Labour’s Starmer slams Boris Johnson ‘circus’ in crime-fighting pitch
UK opposition leader highlights old foe’s record and talks up his prosecutor past.
LONDON — Labour leader Keir Starmer attacked the “circus” around Boris Johnson as he tried to slot the ex-prime minister’s dramatic parliamentary grilling into an anti-crime pitch.
In an address Thursday in the key election battleground of Stoke, Starmer brought up his old political foe’s interrogation by the House of Commons privileges committee.
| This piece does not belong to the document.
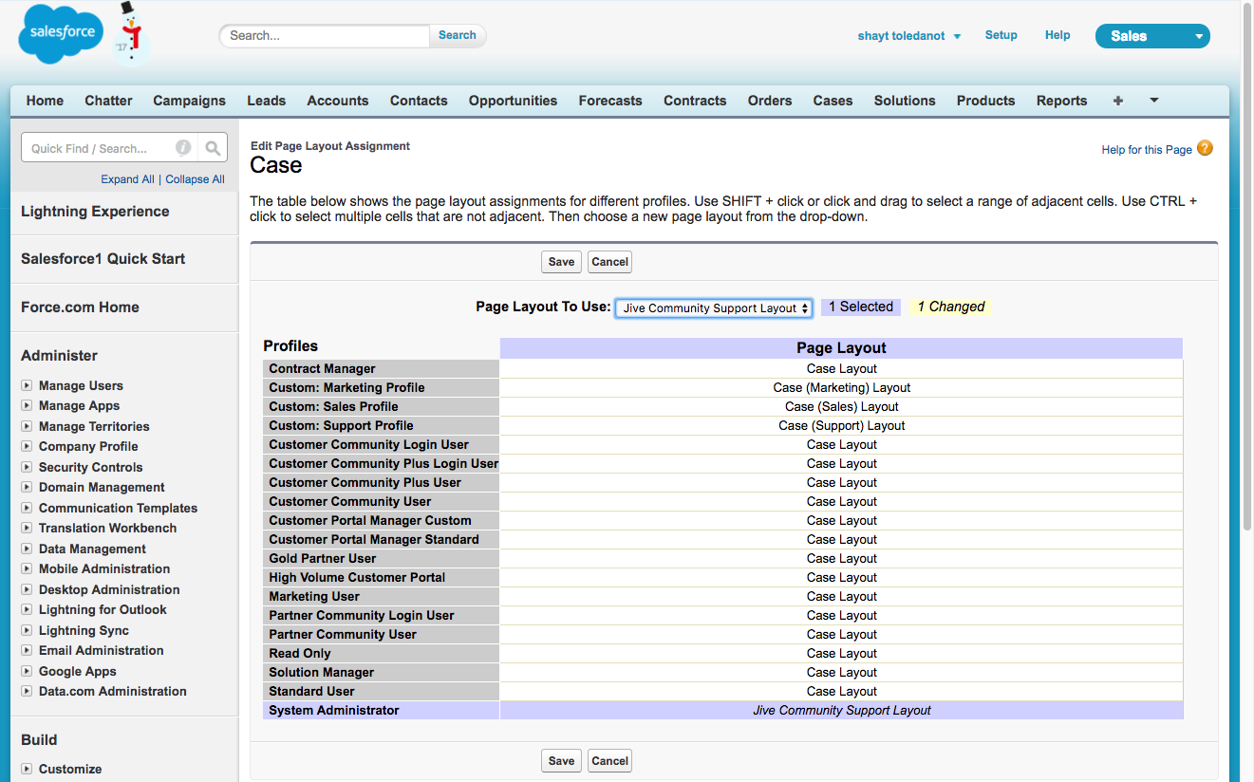Expand the Manage Users tree arrow

[28, 385]
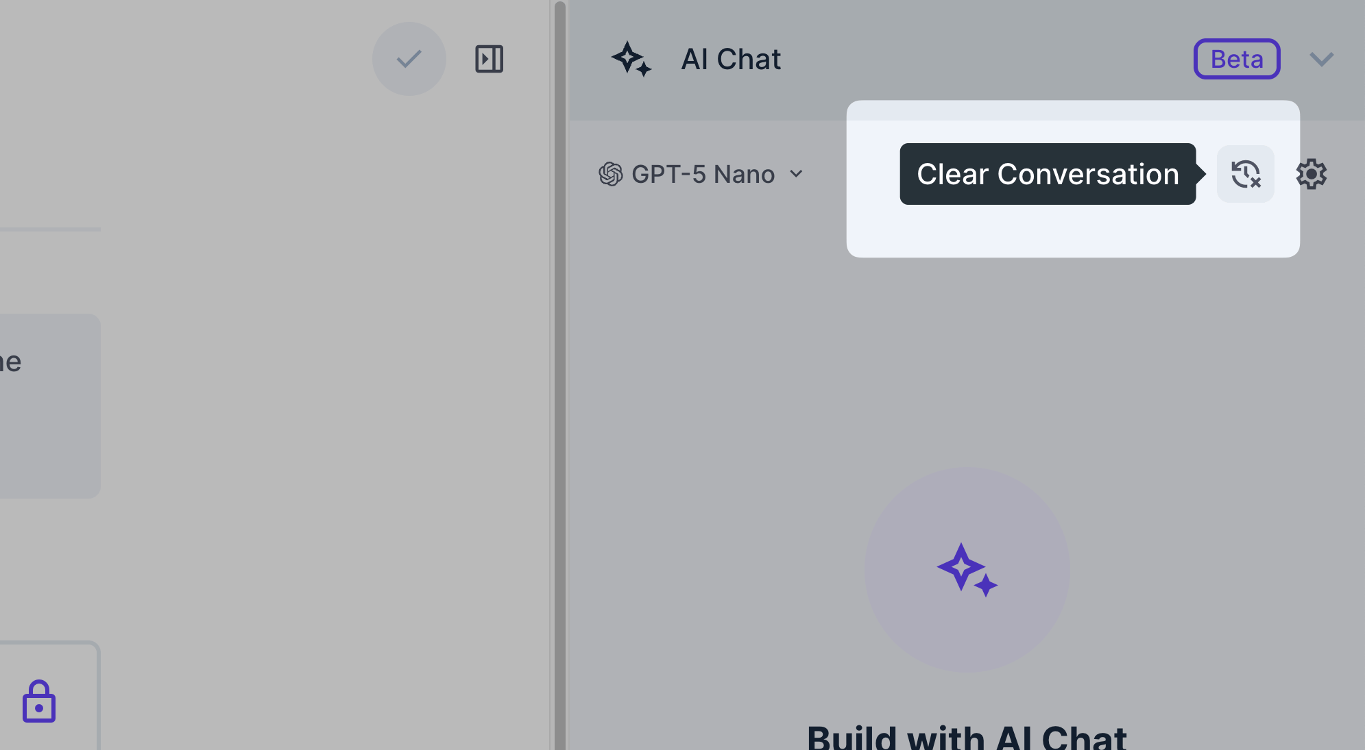Click the Clear Conversation history icon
The cross-party group spent much of Wednesday afternoon probing whether Johnson misled MPs over rule-breaking gatherings in government offices at the height of the coronavirus pandemic.
Starmer — formerly director of public prosecutions (DPP) — sought to link the issue to his own host of anti-crime promises that he hopes will persuade voters that Labour has their back on an issue traditionally seen as a Conservative strength.
The Labour leader said his own time as DPP — attacked by some Conservatives — meant he “found the pandemic parties in Downing Street under Boris Johnson so reprehensible” and the “circus of the last few days — a reminder of [Johnson’s] total disrespect for a national sacrifice.”
The Labour leader faced his own moment in the COVID spotlight last year. He was cleared by police of breaching lockdown rules at an election campaign dinner that took place in April 2021. Starmer had promised to resign if found to be at odds with the law.
“I just couldn’t have looked the British people in the eye and asked for their trust,” he said of that row. “These values are too important to me, the core of my politics today — so if the Tories want to attack me for being a human rights lawyer, attack the values I’ve stood up for my whole life, I say: fine.
“That only shows how far they’ve fallen, and how little they understand working people.”
Starmer’s latest attack on Johnson came as he unveiled fresh policies aimed at shoring up Labour’s anti-crime credentials.
The opposition leader is promising to drive up confidence in the police and criminal justice system to its highest levels; halve serious violent crime; and halve violence against women and girls over the next decade. His speech comes in the week a highly critical official report on London’s Metropolitan Police — launched after high-profile crimes against women by serving officers — urged major reform of the U.K.’s biggest force.
“You can’t defeat misogyny without robust policing, but you can’t have robust policing without defeating misogyny,” said Starmer.
Conservative Policing Minister Chris Philp hit back, accusing Starmer of “just saying whatever suits him politically.” Labour had, Philp argued, “let Britain down by voting against tougher sentences for violent offenders and intervening to stop deportation flights, choosing to keep foreign criminals in Britain.”